ANOTHER shortlist has been announced, this time for the Wainwright award for nature writing. One of the judges, Bill Lyons calls it an "exploding" field of literature, with more and more writers turning to nature to calm their stressed-out lives. Well, that's one explanation. Another is that this country is simply overrun with wildlife. From bugs to beavers, there has never been more to write about. Britain has more trees than at any time since the Industrial Revolution, more deer than at any time since the Ice Age and an estimated 30,000 urban foxes. Look out of the window. Have you ever seen England looking so green or found so many once-rare birds coming to your garden? When nature overflows into your space, the most natural thing in the world is to feed it, photograph it and write about it.

THE hole in the earth's ozone layer is getting smaller. Deja vu, on the other hand, is growing all the time. If last week's headlines about the shrinking hole seemed familiar, it's probably because similar reports about the ozone hole getting smaller appeared in 2002, 2009, 2013, 2014 and 2015.

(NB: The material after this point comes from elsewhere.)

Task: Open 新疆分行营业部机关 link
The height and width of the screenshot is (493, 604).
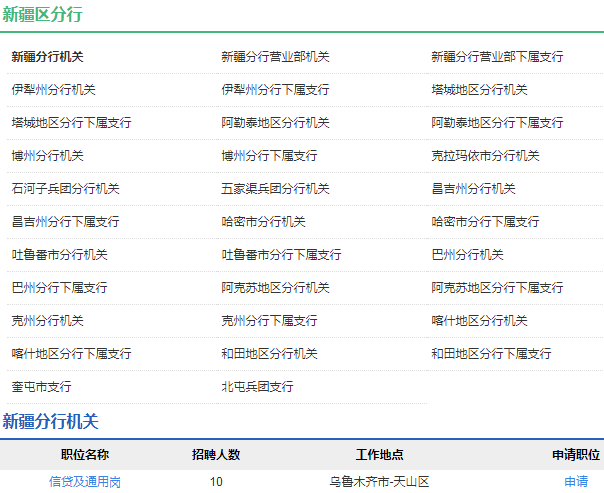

LAST week's item about the Church telling Tommies of the First World War that God was on their side, reminded a reader of his school days in the 1960s when he was, in his own words, a smartarse. In a religious-education class, he dared to quote from the Bob Dylan song, With God on Our Side. The verse tells us: "You'll have to decide / Whether Judas Iscariot / Had God on his side." Confronted with this, the RE teacher manhandled the lad out of the classroom and banned him from future lessons. I'm not surprised. As I recall, RE teachers had the shortest of fuses. Apart, of course, from maths teachers.

OUR changing language. A reader reports a radio discussion of Wernher von Braun, the Nazi rocket inventor who later led the US space programme. Once in the States, Von Braun was said to have been "cosmeticised."